(Aufgabe) Mit wem hat Trepp laut dem Quelltext das Buch „Dein Gott ist mein Gott“ geschrieben?

═════ Quelltext ═════

Dass jüdischer Pluralismus Ausdruck dieser lebendigen Tradition ist, machte er auch in seinem Buch Die amerikanischen Juden. Profil einer Gemeinschaft deutlich, das 1991 erschien, zu einer Zeit, als auch die jüdische Gemeinschaft in Deutschland in Bewegung geriet. Dass er ähnlich wie die Berliner Historikerin Marianne Awerbuch stets aus eigenem Erleben, ja aus Subjektivität heraus unterrichtete, zeigt Trepps jüngstes Buch, Dein Gott ist mein Gott, das er zusammen mit seiner zweiten Ehefrau Gunda Wöbken-Ekert geschrieben hat und das Wege zum Judentum und zur jüdischen Gemeinschaft aufzeigt.

═════ Erfasste Daten ═════

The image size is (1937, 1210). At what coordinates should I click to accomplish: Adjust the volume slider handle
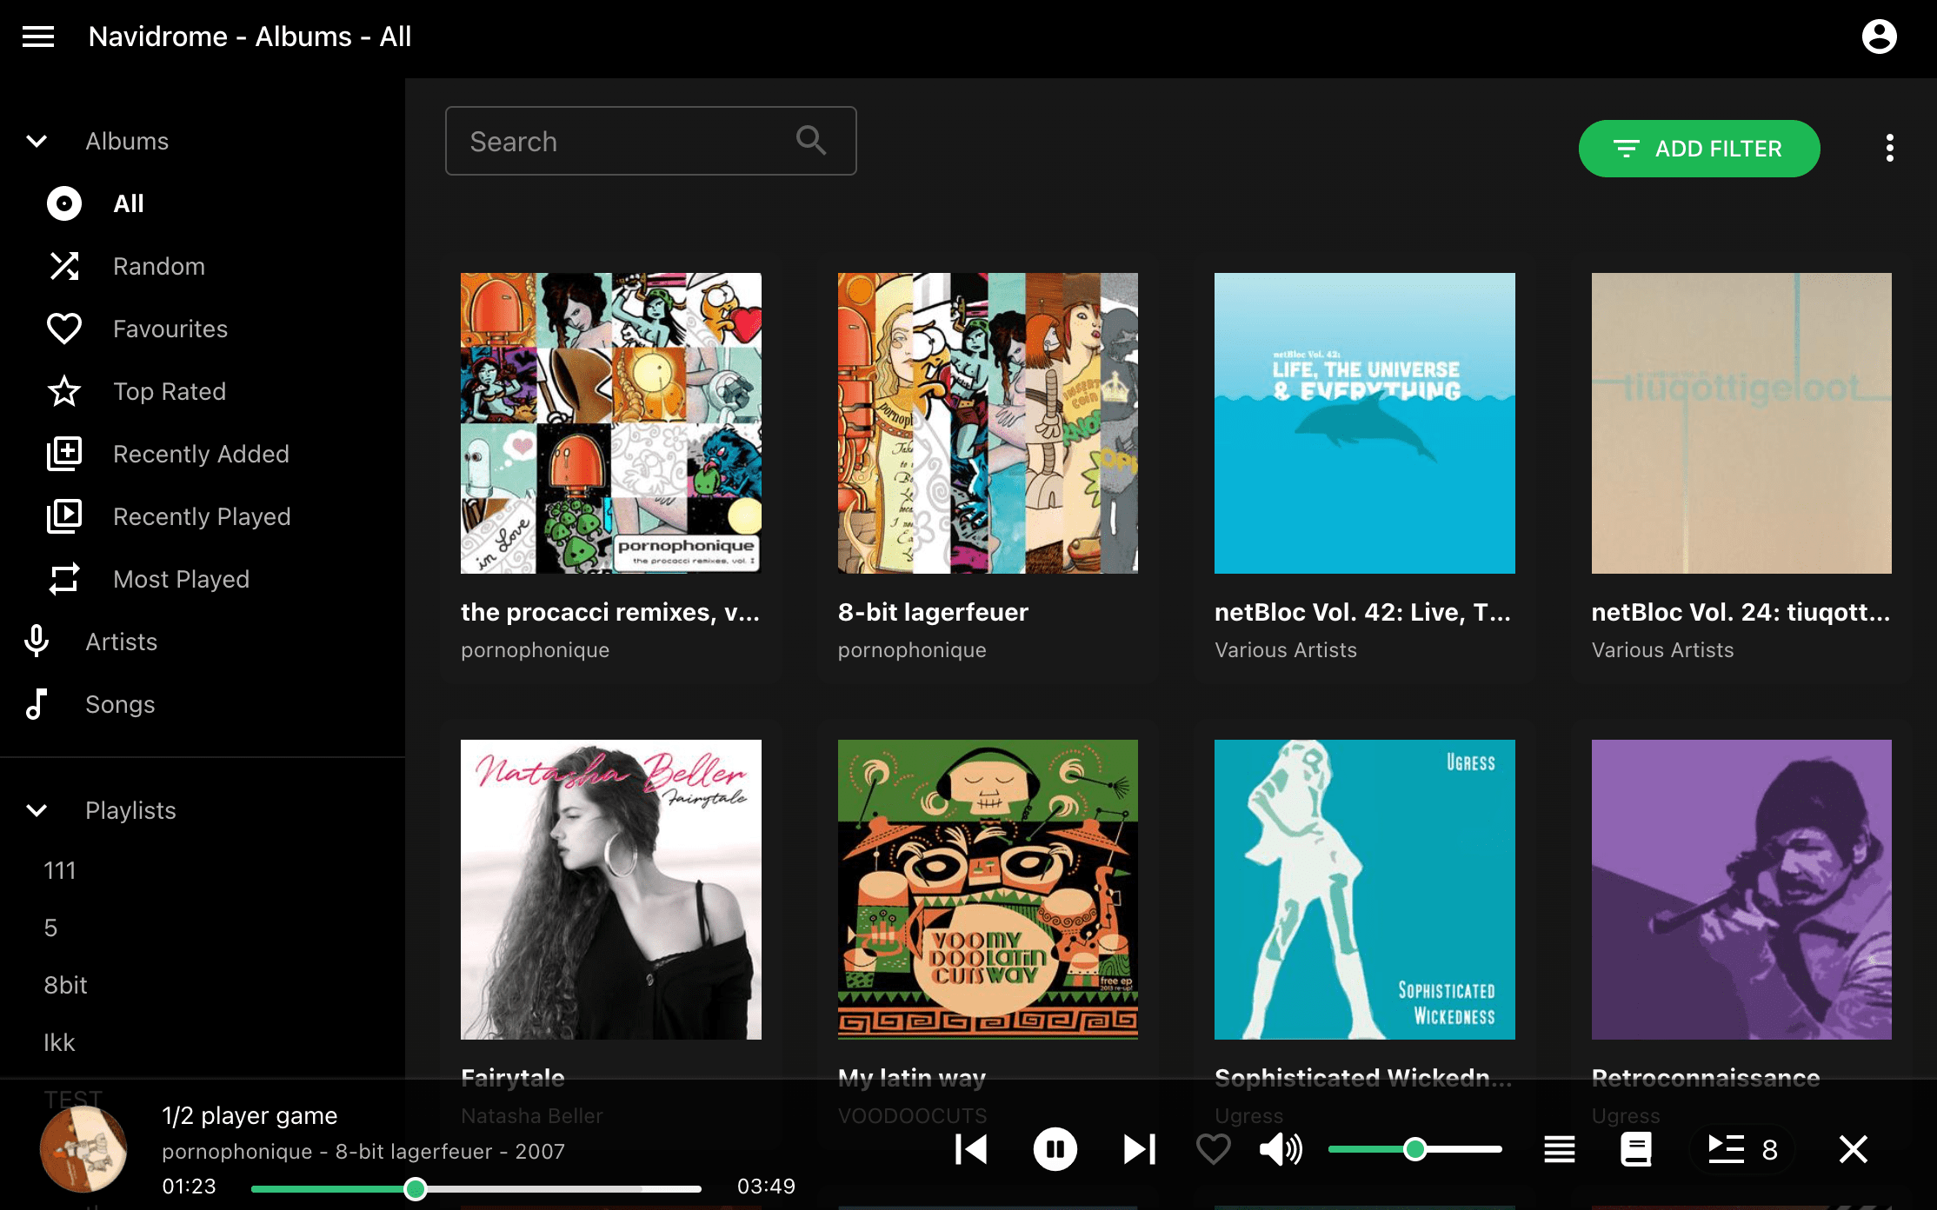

═════

(Antwort) Mit seiner zweiten Ehefrau Gunda Wöbken-Ekert.